Deutlich sichtbares Symptom für einen Parasitenbefall ist starker Juckreiz. Der Wellensittich kratzt und putzt sich sehr oft. Bei starkem Befall reißt sich der Wellensittich sogar Federn aus.

Bestimmte Milbenarten nisten sich an den Augen ein. Es bildet sich Kruste an Augen, Nase und Schnabel. Wenn man genau hinsieht, kann man kleine Löcher in der Kruste erkennen. In diesen Löchern leben die Milben. Wird der Milbenbefall nicht behandelt, kann im schlimmsten Fall der Schnabel zerstört werden. Da sich die Milben vom Schnabelhorn ernähren, kann der Schnabel brechen.

Am häufigsten werden Wellensittiche von der Roten Vogelmilbe befallen, die sich vom Blut des Vogels ernährt. Tagsüber verstecken sich die Milben und legen Eier im Käfig. Nachts befallen die Milben den Wellensittich und saugen Blut. Ein deutlicher Hinweis auf den Befall durch die Rote Vogelmilbe ist Unruhe. Der Vogel kommt nachts nicht zum Schlafen und holt den Schlaf am Tag nach. Meistens wirkt der Wellensittich erschöpft und ausgelaugt.

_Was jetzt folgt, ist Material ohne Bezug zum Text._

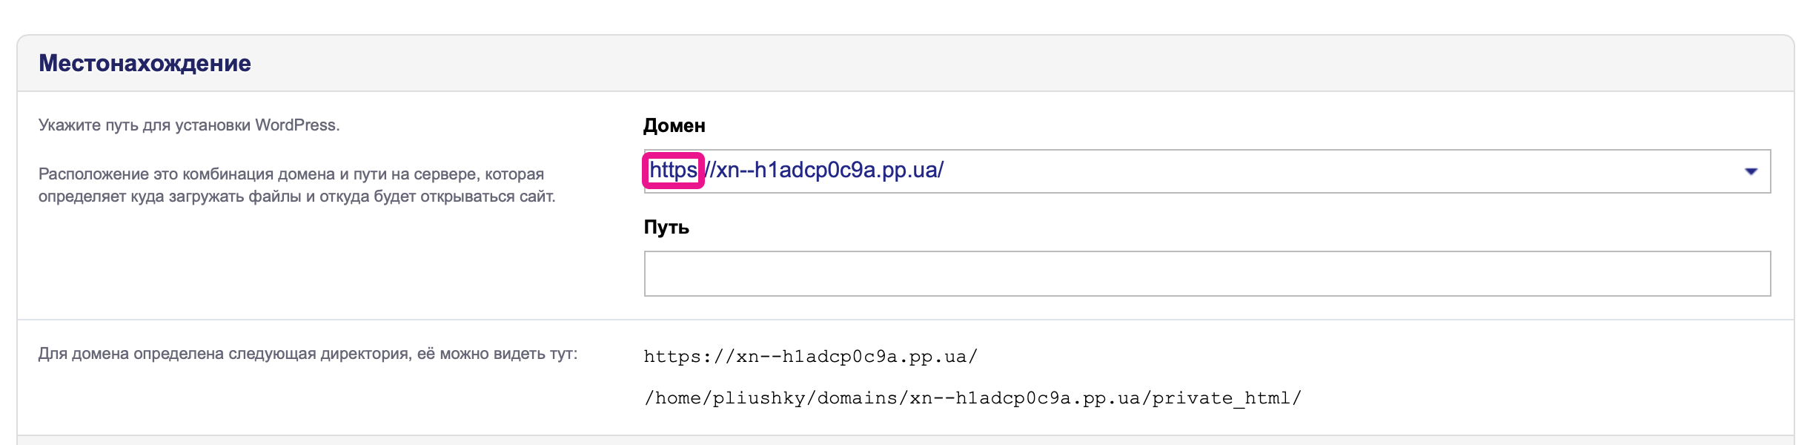The height and width of the screenshot is (445, 1810).
Task: Click the 'Укажите путь для установки WordPress' text
Action: [x=189, y=125]
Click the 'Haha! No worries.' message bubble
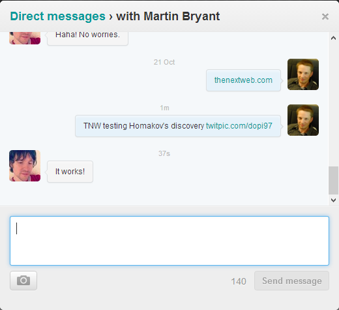Image resolution: width=339 pixels, height=310 pixels. click(x=87, y=39)
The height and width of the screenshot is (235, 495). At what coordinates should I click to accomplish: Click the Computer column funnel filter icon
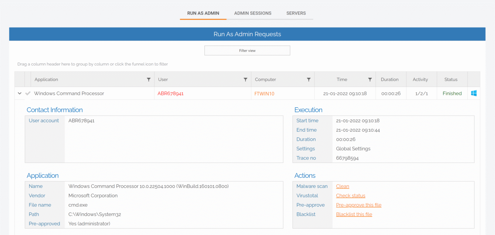(309, 80)
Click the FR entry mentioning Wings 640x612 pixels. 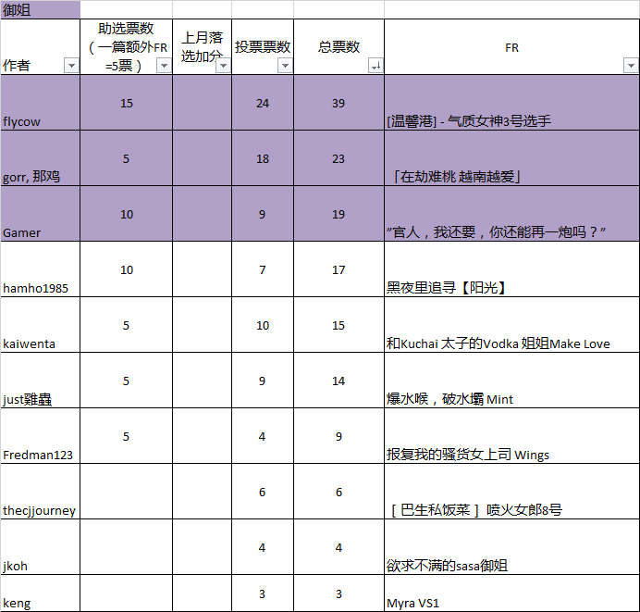pos(511,454)
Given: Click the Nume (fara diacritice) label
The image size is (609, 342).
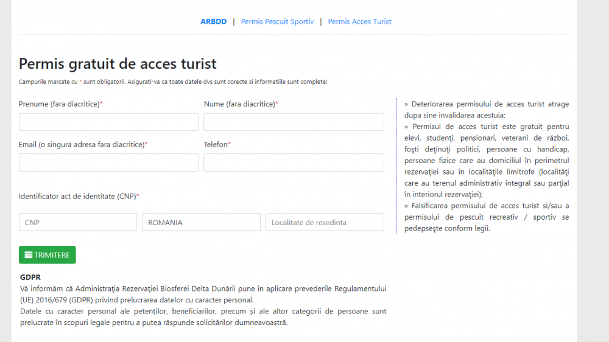Looking at the screenshot, I should pos(241,104).
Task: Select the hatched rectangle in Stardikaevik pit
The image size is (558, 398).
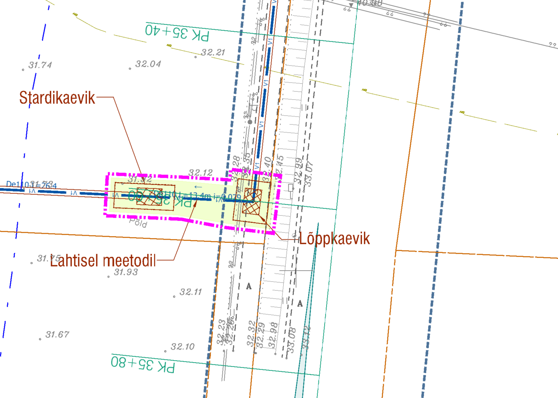Action: tap(149, 196)
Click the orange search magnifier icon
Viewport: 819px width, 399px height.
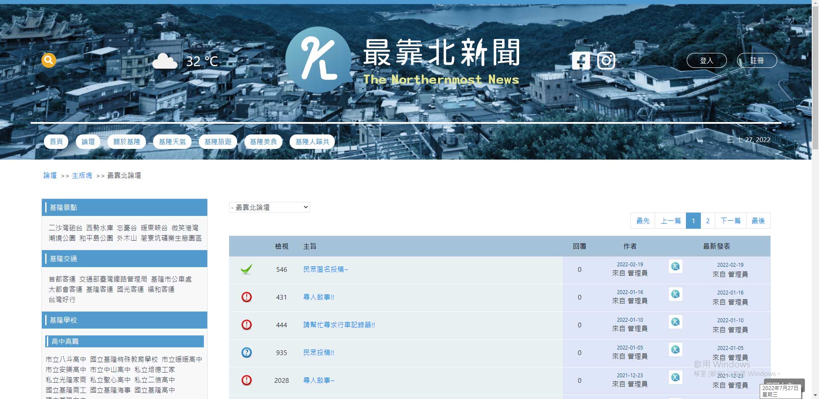(49, 60)
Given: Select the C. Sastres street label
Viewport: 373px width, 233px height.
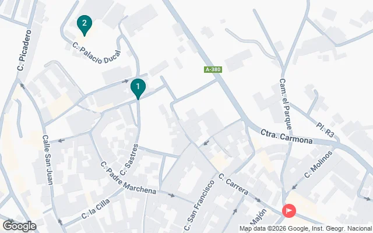Looking at the screenshot, I should click(129, 160).
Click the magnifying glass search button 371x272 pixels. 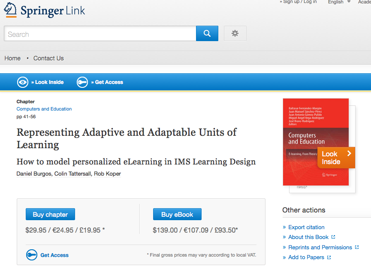pyautogui.click(x=207, y=33)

Bei Verdacht auf Milbenbefall sollte der Vogel vom Tierarzt untersucht werden. Der Käfig und die Umgebung sollte gründlich gereinigt werden. Es wird davon abgeraten, in Eigeninitiative irgendein Milbenmittel zu kaufen und zu verwenden! Man sollte sich vom Tierarzt beraten lassen, um zu vermeiden, dass man mehr dem Vogel schadet als den Milben. Da die Rote Vogelmilbe auch den Menschen befallen kann, sollte der Vogelhalter ebenfalls behandelt werden.